We start by loading and processing MGF files, applying a series of filters and transformations to ensure the quality and appropriate format of the data.

The first step involves validating the MGF file path (**path_check**) and loading the raw spectra. The **mgf_get_spectra** function is responsible for reading the MGF file and extracting each spectrum's data

In [1]:
from src.utils import *
from src.data.flexible_dataloader import *
from src.model.transformer import EncoderTransformer

In [2]:
mgf_data = r"/Users/carla/PycharmProjects/Mestrado/Transformer-Based-Models-for-Chemical-Fingerprint-Prediction/datasets/raw/cleaned_gnps_library.mgf"

path_check(mgf_data)

In [3]:
mgf_spect= mgf_get_spectra(mgf_data, num_spectra=10)

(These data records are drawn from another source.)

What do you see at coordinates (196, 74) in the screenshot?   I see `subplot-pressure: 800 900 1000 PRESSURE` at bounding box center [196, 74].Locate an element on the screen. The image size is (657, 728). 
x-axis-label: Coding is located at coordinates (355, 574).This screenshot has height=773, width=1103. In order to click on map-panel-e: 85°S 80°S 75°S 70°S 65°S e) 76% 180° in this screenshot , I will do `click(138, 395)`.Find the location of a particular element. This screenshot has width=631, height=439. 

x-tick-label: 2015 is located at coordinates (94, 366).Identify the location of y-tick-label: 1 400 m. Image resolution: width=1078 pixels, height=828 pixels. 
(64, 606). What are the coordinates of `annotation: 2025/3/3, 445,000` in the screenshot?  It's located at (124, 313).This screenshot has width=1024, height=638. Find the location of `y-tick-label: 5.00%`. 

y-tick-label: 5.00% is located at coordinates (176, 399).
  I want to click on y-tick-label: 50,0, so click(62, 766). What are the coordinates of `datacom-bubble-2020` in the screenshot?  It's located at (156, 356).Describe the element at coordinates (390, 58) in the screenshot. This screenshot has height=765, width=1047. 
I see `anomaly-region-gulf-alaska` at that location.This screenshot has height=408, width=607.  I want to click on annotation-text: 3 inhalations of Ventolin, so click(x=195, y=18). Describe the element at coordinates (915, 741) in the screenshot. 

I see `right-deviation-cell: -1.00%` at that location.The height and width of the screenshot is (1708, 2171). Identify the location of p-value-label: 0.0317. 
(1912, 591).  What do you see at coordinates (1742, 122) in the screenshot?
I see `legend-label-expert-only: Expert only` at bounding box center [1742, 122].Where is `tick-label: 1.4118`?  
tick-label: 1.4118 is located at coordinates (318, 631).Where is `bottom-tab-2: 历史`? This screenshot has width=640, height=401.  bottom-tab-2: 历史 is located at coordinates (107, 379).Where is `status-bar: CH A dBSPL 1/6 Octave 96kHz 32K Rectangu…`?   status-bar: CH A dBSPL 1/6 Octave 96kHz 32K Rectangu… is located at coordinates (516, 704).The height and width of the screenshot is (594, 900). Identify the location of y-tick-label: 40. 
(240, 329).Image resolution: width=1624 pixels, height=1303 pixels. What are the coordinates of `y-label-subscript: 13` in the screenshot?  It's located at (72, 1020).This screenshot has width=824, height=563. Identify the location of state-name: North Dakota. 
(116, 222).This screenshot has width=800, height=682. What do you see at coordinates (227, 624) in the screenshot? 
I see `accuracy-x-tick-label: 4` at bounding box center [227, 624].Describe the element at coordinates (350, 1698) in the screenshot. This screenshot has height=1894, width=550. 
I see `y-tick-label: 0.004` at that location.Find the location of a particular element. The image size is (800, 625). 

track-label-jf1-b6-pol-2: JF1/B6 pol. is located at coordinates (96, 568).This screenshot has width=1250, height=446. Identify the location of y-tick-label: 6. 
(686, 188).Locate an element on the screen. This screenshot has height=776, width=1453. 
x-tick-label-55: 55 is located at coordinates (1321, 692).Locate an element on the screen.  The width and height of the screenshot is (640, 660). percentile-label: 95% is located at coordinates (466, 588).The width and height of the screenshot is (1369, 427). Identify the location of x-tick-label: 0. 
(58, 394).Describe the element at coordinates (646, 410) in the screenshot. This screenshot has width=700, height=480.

This is the core phase of transforming the raw data. The **mgf_deconvoluter** function iterates over each loaded spectrum, applying a series of cleaning and tokenization steps via the **mgf_spectrum_deconvoluter**

In [4]:
x = mgf_deconvoluter(mgf_data=mgf_spect, mz_vocabs=mz_vocabs, min_num_peaks=5, max_num_peaks=max_num_peaks, noise_rmv_threshold=0.01, mass_error=0.01, allowed_spectral_entropy=True, log=True)

In [5]:
print(x)

The **mgf_deconvoluter** function returns a list of tuples, where each tuple (spectrum_id, tokenized_mz, tokenized_precursor, intensities) represents a spectrum that has successfully passed through the entire preprocessing pipeline.

# Teste das dimensões / formato dos dados ao longo da pipeline do Transformer

In [2]:
# DataLoader

test_dataloader = data_loader_f(batch_size=2, num_spectra=10)

for batch in test_dataloader:
    mz_batch, int_batch, attention_mask_batch, batch_spectrum_ids, precursor_mask_batch = batch
    
    
    print(f' mz_batch: {mz_batch.shape}')
    print(f' int_batch: {int_batch.shape}')
    print(f' attention_mask_batch: {attention_mask_batch.shape}')
    print(f' precursor_mz_batch: {precursor_mask_batch.shape}')
    
    break
    
    # Esperado [batch_size, max_seq_len]

In [None]:
model = EncoderTransformer(vocab_size=vocab_size, d_model=d_model, nhead=4, num_layers=4, dropout_rate=0.1)

for batch in test_dataloader:
    mz_batch, int_batch, attention_mask_batch, batch_spectrum_ids, precursor_mask_batch = batch
    
    try:
        output = model(mz_batch, int_batch, attention_mask_batch)
        print(f" Output shape: {output.shape}")  # Esperado: [batch_size, 2048]
        print(f" Output range: {output.min().item():.4f} to {output.max().item():.4f}")
        break
    except Exception as e:
        print(f'Erro: {e}')
        break